Num estudo divulgado em janeiro passado também pela Nature, uma equipe internacional de pesquisadores encontrou vestígios de bactéria da espécie Treponema pallidum, responsável pela sífilis, em restos humanos datando de 2 mil anos atrás, num sítio arqueológico de Santa Catarina, no Brasil.
Pesquisas mostram que as doenças treponêmicas podem ter sido endêmicas no norte da Europa por volta da mesma época das viagens de Colombo ou possivelmente até antes.
As origens exatas da sífilis são difíceis de rastrear, disse Kerttu Majander, arqueogeneticista da Universidade da Basileia, na Suíça.
Uma hipótese é que as doenças causadas pela bactéria Treponema pallidum sempre existiram, pegando carona nos seres humanos quando eles migraram da Ásia para as Américas, há cerca de 12 mil anos.
“Outra teoria é que elas são zoonóticas, ou seja, [os precursores da sífilis] passaram dos animais para os humanos na América. Mas ainda não encontramos evidências de animais com doenças treponêmicas”, disse Majander.
Também não está claro o que fez com que, entre 500 e 600 anos atrás, a sífilis moderna surgisse como uma infecção sexualmente transmissível altamente contagiosa.

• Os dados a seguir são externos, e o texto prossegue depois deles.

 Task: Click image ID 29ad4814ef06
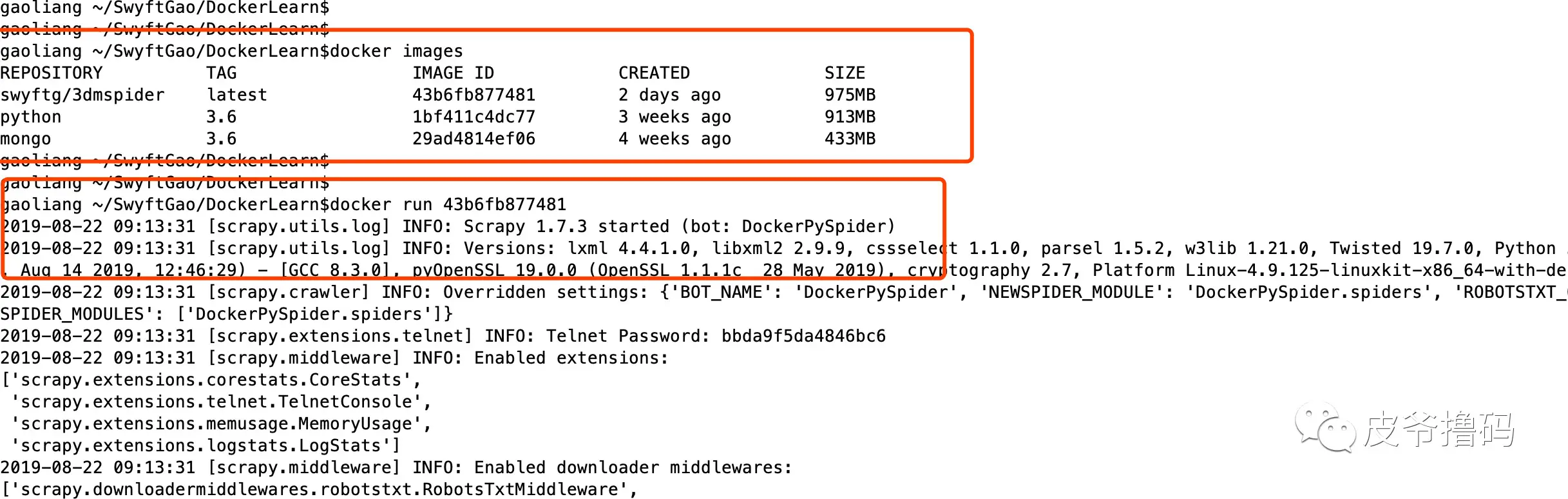[x=473, y=139]
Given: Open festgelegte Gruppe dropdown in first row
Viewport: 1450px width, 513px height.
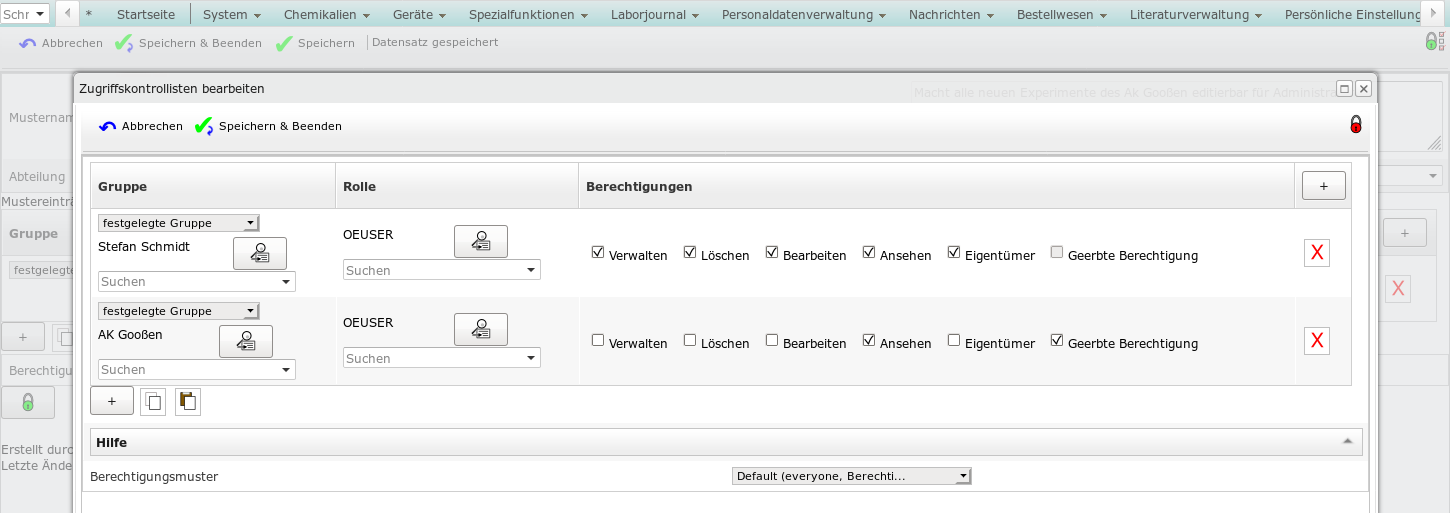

“Pode ser que algo tenha feito com que as espécies de bactérias treponêmicas se recombinassem e causassem formas mais agressivas de sífilis, mas não sabemos”, disse Majander.
O que torna a situação ainda mais complicada é que a sífilis e a gonorreia eram frequentemente confundidas nos registros históricos e só foram formalmente reconhecidas como doenças distintas há cerca de 200 anos.
“Ainda há um debate histórico sobre se o surto de ‘sífilis’ descrito no século 15 foi realmente causado pela Treponema pallidum”, ressaltou Beale.
Cepas resistentes a antibióticos são problema
Sem tratamento, a sífilis pode desfigurar o corpo das pessoas e causar paralisia, cegueira, ataques de dor e até mesmo a morte.
O desenvolvimento do antibiótico penicilina em 1943 erradicou os sintomas perigosos da sífilis, mas não a doença em si.
A sífilis continua viva. A transmissão sexual causa mais de 8 milhões de novos casos a cada ano, enquanto a sífilis congênita causa cerca de 200 mil natimortos. Os casos também estão aumentando em adultos jovens, e as pesquisas sugerem que isso pode estar ligado a um aumento do sexo sem proteção.
Também existem cepas resistentes a antibióticos, levando ao ressurgimento de infecções mais fatais por sífilis.
É por isso que estudos como esse são importantes, segundo Majander, especialmente se quisermos erradicar a sífilis. “[O estudo mostra] que a sífilis tem a capacidade de se adaptar a qualquer ambiente. Isso levanta a questão de saber se outras doenças treponêmicas existiam antes e se novas doenças mais agressivas poderiam surgir no futuro.”